↓↓↓
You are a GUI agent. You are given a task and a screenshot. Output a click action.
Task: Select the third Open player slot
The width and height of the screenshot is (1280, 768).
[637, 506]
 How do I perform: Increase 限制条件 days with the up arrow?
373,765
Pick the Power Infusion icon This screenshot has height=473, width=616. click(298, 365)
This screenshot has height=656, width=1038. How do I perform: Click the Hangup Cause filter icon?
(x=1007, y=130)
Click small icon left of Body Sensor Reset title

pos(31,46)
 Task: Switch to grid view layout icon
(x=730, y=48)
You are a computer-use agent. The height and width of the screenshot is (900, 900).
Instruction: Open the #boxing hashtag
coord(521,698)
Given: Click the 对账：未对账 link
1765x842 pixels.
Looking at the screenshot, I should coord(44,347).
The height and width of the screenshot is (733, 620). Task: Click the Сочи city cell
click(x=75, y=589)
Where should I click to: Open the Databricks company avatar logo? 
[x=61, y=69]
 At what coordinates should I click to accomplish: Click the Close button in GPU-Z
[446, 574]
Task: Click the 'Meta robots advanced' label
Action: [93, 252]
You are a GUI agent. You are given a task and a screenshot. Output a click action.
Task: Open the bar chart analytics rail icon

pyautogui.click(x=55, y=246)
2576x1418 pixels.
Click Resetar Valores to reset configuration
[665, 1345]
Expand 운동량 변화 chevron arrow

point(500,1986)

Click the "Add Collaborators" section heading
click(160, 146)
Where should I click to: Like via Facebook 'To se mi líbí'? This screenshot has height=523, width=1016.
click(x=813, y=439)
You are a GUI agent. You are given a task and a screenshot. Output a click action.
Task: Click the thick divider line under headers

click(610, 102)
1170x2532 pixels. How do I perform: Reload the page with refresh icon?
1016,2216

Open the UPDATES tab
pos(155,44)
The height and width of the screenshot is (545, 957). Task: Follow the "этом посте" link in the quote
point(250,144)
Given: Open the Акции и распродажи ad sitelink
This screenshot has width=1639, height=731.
↑↑↑
## Exercise directions
Please return exactly the lines that run from the line with "The height and width of the screenshot is (545, 957)." through the end of the records above, both included, and nothing more.

## Task result
The height and width of the screenshot is (545, 957). Task: Follow the "этом посте" link in the quote
point(250,144)
Given: Open the Акции и распродажи ad sitelink
This screenshot has width=1639, height=731.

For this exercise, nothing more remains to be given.